There are also several customer-related stats you should provide. First, that you have a great customer retention rate—MSPs should strive for a 95% customer retention rate. Second, capital providers will want to see that you’ve been able to increase the average monthly recurring revenue per client. An MSP that can retain clients and grow those accounts by selling higher-priced subscription services (and more) is a better investment bet than one that can’t build upon its existing clients.

With that being said, capital providers will want to make sure that the bulk of your customer revenue is not from a single client. A good rule of thumb is that no single customer should account for more than 10% of your customer revenue. And as for new business, top-performing MSPs can onboard two to three new customers a quarter, and capital providers will be impressed if your company is on the same level or greater.

Outside of customer-related stats, outline the gross margin net of your labor costs. A baseline is for your gross margin net of labor costs to be over 35%; this will show capital providers that your MSP has valuable technical talent and isn’t relying on hardware sales alone.

Build A Strong Narrative About Your Team’s Strength

What differentiates a strong opportunity from “just an opportunity” in the eyes of capital providers? The people behind the MSP.

Capital providers want assurance that the MSP is in good shape for continued success. They want a strong, existing team that has a great track record and understands the history and inner workings of the MSP. If you want to exit your business entirely after selling, it’s even more critical that you have a good management team in place who can take over.

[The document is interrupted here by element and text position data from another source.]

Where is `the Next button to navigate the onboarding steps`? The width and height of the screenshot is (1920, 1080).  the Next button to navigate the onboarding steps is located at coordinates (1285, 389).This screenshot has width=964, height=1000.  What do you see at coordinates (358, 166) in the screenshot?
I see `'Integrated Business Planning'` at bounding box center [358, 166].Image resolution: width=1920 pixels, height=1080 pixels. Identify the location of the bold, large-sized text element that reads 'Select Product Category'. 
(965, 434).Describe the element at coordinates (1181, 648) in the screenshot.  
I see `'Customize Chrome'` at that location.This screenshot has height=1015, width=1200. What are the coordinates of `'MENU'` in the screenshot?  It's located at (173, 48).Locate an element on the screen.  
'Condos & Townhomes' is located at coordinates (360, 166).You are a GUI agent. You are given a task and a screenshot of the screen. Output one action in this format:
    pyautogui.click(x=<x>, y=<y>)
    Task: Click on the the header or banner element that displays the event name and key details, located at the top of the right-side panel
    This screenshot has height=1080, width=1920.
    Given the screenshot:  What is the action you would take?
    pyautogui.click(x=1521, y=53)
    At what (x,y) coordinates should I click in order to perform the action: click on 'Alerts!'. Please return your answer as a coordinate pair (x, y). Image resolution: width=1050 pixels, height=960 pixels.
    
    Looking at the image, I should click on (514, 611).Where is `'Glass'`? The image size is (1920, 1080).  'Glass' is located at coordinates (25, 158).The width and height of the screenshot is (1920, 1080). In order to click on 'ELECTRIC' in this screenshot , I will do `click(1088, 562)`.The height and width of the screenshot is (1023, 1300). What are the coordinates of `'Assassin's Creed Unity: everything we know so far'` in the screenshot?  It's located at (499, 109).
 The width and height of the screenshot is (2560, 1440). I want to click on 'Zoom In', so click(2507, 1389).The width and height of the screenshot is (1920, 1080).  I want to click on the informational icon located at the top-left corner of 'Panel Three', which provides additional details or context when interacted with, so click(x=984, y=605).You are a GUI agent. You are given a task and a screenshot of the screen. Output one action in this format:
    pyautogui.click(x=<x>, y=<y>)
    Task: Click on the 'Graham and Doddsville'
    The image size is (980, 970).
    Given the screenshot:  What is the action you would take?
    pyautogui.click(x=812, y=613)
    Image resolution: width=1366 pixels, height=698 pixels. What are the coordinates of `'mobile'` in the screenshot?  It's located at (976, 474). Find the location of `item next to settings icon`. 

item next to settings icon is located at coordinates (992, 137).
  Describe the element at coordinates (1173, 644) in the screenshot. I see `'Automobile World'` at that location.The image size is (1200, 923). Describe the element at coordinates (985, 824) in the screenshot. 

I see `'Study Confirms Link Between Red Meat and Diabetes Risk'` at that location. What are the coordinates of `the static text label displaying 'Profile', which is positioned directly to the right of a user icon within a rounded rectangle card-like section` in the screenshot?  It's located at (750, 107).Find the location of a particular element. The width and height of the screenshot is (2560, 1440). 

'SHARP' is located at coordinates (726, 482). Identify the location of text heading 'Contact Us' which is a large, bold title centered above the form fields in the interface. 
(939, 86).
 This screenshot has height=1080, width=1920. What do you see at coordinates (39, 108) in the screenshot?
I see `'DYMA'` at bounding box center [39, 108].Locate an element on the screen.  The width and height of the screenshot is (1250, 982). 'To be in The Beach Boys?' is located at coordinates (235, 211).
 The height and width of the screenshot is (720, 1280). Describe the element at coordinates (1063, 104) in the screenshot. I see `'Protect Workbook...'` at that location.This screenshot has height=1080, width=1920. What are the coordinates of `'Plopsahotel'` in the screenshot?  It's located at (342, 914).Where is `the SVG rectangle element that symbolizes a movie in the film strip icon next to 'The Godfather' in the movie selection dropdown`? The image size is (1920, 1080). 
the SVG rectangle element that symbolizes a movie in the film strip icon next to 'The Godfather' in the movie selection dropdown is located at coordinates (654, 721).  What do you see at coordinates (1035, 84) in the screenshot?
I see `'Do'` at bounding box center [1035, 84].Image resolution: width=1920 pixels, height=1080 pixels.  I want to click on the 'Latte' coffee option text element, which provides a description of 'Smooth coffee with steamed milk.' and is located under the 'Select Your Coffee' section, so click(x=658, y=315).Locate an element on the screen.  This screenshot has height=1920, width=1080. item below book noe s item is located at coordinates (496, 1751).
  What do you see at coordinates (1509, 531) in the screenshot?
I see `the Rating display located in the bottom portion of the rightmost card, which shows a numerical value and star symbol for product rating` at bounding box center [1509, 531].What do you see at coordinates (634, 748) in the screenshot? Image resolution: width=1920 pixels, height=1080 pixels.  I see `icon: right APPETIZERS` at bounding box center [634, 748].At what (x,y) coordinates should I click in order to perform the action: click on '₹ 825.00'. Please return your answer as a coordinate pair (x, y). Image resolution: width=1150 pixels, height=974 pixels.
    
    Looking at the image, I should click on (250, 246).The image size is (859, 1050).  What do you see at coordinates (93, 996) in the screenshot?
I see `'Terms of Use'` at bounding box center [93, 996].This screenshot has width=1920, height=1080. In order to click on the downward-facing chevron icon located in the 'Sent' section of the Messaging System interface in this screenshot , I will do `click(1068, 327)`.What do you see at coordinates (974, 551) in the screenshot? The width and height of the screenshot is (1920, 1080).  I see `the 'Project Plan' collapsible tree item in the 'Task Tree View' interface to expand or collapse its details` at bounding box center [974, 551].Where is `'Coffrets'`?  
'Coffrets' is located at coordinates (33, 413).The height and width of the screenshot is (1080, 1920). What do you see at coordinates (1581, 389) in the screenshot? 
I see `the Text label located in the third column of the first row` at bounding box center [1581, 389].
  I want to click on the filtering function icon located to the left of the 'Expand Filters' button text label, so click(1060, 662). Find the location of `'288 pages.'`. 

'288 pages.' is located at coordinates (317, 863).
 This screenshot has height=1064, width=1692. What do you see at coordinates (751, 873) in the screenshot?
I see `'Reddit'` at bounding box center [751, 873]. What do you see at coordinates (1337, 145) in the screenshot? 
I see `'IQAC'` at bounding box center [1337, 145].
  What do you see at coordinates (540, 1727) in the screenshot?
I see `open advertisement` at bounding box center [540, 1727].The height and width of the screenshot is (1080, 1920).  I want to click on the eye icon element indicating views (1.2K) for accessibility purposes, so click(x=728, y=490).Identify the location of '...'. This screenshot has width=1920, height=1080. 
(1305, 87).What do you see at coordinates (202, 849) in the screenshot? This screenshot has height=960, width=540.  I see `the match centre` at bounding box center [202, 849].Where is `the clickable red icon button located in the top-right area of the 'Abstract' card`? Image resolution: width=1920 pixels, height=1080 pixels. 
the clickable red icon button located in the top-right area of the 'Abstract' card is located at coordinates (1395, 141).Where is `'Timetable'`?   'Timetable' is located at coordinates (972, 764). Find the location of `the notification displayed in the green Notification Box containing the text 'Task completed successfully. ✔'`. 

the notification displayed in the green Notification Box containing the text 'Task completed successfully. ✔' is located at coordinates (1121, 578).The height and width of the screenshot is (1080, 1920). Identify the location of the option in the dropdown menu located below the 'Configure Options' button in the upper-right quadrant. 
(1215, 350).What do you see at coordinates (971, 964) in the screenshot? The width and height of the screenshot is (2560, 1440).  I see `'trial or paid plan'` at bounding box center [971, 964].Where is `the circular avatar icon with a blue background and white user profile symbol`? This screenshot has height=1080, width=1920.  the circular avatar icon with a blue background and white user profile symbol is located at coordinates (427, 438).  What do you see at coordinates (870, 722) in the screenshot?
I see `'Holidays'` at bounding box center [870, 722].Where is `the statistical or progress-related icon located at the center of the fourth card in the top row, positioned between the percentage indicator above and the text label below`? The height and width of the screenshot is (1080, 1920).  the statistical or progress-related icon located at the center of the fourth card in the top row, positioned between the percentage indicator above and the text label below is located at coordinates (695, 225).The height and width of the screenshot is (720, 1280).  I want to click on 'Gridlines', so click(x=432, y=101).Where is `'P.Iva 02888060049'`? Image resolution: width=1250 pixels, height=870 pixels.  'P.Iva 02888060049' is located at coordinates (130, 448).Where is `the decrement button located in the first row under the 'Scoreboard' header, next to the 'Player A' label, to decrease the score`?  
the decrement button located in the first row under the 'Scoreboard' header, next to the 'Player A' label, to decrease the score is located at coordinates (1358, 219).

Help your capital providers get to know the faces behind the numbers. Create a narrative about your company’s people, and demonstrate how different team members bolster your business. Show capital providers that your company has excellent employee retention—it’s not a revolving door.

Metrics help create this narrative, too. For example, if you have a phenomenal sales team that keeps bringing in more and more revenue over the quarters, put those stats in front of prospective buyers. The more confidence prospective buyers have in your team, the better.

Diligently Evaluate Prospective Buyers

Offers should start popping up if you present and market your business well. And while valuation and term deals are important, I encourage MSP owners to thoroughly evaluate different prospective buyers and choose the one with the best fit.

A good starting point? Think through why you want to sell your MSP. For instance, if you’re looking to exponentially scale your current business, private equity might be the best route since these firms typically have the expertise and resources needed for scaling at that level. Learn how each private equity firm you meet with operates, specifically, their level of involvement. You might want, for example, a more hands-on approach, but the firm in question might be more hands-off.

No matter who your prospective buyers are, ask plenty of questions to get to know them and make sure everyone’s interests are aligned. By doing so, you’ll put your company in the best position possible for its next phase.

The information in this article is not legal or financial advice. You should consult with a licensed professional for advice concerning your specific situation.